To date there have been 4.1 million domain names registered across, by my count, 304 new gTLDs that have entered General Availability, with a total of 4.25 million domains across all the new gTLDs.
One of the gTLDs that has seen a decline is .net whose total registration numbers peaked at around 15.2 million at the end of 2013 and early 2014 according to Verisign’s statistics. But since then the gTLD has shed around 300,000 domains since the introduction of the new gTLDs.
Others too have seen their registration numbers decline, using figures provided by RegistrarStats.com, include .info which saw registrations peak at around 8.1 million in December 2012 preceding the launch of the new gTLDs, but decline to 5.4 million today. Likewise .biz, which had a growth spurt in the second half of 2013 peaking at around 3.2 million before declining to 2.3 million today. The .mobi gTLD also peaked around January 2014 with 1.2 million registrations declining to 806,000 today.

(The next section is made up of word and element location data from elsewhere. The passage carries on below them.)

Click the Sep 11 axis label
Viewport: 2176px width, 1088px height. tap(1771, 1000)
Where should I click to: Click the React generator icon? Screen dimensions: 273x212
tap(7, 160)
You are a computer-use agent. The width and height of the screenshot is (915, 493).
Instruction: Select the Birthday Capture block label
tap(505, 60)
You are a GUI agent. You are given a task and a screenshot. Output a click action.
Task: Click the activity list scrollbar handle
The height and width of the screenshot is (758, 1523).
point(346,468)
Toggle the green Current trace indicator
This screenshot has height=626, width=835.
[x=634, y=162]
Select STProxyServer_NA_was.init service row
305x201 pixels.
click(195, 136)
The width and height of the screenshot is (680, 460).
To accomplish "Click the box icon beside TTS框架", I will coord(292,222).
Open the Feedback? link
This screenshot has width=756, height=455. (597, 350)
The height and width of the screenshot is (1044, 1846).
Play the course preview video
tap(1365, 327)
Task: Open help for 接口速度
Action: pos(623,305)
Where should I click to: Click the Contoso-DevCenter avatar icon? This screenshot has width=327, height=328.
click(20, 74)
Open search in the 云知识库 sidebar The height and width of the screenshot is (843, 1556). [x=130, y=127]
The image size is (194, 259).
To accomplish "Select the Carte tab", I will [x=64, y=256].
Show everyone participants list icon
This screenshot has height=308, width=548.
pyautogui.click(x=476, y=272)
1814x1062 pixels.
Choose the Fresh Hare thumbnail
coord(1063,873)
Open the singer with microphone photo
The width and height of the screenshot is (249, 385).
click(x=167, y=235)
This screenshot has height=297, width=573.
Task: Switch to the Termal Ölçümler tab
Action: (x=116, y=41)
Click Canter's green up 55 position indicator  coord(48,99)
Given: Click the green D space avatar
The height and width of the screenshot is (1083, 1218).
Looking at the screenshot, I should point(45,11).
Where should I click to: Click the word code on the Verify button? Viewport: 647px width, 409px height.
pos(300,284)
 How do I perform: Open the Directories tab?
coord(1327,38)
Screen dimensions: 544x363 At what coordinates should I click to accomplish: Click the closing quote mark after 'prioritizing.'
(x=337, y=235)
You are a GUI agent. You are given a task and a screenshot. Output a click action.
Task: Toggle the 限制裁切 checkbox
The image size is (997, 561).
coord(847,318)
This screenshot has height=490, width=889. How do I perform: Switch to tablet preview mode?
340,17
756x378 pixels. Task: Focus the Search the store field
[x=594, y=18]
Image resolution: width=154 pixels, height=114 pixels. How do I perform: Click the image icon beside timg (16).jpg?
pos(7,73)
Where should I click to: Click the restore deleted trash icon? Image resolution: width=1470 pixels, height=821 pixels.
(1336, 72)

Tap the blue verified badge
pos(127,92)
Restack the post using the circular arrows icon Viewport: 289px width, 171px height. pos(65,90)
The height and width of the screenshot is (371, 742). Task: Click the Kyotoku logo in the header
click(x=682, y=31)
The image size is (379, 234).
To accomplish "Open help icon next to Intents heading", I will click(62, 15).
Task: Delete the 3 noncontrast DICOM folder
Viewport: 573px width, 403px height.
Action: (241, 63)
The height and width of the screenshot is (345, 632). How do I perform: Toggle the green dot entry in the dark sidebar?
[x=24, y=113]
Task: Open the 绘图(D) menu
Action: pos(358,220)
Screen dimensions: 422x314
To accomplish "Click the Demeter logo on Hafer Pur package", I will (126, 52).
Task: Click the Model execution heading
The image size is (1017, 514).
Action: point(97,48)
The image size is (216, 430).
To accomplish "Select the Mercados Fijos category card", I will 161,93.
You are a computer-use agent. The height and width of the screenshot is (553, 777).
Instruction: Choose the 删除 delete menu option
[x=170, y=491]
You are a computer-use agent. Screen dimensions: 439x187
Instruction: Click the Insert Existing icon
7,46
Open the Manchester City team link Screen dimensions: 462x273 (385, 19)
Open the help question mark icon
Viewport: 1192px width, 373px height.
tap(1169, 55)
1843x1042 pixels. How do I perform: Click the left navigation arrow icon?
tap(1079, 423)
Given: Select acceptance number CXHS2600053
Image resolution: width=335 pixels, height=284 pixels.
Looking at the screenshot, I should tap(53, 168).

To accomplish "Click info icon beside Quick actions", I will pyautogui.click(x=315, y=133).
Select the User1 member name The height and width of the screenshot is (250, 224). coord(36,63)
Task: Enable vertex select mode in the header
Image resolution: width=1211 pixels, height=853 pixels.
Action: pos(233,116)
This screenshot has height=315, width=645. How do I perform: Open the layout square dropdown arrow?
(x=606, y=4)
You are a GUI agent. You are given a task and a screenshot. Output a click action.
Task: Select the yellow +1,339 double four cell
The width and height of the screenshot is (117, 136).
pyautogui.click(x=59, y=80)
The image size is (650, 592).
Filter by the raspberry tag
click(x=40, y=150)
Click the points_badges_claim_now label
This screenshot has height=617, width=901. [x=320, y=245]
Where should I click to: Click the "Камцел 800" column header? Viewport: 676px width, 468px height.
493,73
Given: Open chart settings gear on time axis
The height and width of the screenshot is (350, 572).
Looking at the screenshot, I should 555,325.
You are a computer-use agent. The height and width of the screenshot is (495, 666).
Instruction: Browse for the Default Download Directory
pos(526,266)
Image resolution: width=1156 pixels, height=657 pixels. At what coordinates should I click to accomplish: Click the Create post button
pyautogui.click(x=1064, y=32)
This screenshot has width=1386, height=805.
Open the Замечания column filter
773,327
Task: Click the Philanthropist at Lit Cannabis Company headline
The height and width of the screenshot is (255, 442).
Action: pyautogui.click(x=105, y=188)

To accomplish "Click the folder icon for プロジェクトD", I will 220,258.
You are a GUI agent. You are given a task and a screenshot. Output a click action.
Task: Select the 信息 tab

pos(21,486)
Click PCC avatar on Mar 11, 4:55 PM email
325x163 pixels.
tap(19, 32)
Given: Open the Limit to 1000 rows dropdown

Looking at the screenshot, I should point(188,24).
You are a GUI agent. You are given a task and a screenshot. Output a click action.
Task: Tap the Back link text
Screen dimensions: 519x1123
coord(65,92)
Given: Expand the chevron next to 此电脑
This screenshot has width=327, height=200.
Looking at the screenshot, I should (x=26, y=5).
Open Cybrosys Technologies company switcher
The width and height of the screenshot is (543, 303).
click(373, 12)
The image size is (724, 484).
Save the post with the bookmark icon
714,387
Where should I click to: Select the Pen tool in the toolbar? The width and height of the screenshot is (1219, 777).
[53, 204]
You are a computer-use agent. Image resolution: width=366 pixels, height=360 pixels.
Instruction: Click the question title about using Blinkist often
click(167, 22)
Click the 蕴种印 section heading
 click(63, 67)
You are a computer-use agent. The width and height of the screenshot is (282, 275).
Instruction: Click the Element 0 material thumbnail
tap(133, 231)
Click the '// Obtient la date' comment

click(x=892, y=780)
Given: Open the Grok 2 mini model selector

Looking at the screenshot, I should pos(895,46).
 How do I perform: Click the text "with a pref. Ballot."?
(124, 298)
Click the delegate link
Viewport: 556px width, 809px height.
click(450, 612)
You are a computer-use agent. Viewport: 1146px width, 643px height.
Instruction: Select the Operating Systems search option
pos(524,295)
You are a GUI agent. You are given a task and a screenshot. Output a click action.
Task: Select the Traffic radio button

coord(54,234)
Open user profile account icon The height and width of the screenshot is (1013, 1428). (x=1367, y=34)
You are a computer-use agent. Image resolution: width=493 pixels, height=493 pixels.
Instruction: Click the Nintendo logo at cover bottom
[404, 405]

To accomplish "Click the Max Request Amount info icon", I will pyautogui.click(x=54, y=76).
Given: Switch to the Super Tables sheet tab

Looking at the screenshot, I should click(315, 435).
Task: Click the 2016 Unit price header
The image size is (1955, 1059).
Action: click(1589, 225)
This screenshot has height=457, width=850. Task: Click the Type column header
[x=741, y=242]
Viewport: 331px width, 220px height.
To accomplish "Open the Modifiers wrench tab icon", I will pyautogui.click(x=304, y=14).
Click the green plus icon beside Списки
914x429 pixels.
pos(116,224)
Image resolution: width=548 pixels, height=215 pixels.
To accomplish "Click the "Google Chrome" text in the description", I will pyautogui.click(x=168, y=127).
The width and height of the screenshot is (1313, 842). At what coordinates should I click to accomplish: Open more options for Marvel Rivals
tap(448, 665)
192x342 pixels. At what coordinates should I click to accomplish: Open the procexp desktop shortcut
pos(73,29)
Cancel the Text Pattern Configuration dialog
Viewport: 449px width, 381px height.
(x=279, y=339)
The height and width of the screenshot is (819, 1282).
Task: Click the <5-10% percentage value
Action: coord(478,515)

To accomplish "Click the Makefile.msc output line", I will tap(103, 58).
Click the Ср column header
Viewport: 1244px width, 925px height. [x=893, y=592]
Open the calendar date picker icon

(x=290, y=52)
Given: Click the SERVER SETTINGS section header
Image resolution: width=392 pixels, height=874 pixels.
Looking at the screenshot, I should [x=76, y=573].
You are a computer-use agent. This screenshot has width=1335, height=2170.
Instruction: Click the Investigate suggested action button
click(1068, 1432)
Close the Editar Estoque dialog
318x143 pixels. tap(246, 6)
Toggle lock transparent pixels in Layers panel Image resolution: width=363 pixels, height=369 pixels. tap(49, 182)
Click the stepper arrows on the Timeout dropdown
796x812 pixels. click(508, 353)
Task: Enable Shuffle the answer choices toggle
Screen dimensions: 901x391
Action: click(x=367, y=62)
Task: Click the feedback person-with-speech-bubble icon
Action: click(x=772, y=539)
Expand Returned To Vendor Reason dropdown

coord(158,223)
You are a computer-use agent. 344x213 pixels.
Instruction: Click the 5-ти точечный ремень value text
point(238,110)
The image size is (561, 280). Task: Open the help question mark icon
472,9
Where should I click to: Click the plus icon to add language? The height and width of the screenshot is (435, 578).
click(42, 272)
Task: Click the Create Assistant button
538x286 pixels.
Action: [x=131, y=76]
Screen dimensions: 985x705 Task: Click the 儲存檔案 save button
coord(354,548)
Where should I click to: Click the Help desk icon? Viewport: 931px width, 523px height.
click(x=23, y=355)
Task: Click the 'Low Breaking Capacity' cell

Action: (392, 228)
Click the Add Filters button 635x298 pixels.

The .asia gTLD peaked a bit later, around mid-2013 at around 500,000 and then its numbers too plummeted till mid-2014 and then stabilised and today has 278,000 registrations.
The .tel gTLD has a chequered history and is another to have seen registrations decline. It peaked around late 2011 or early 2012 with 340,000 registrations but has since declined before plummeting upon the launch of the first of new gTLDs and today has 132,000 registrations.
There has also been at least one ccTLD to have seen a decline. The .us (United States) ccTLD has seen its registration numbers peak at around 1.8 million in early 2014 and today there are around 1.75 million.
The registration figures don’t show conclusively that new gTLDs have impacted on the registration figures for a number of TLDs, but it seems more than a coincidence the declines have happened since the launch of these new gTLDs.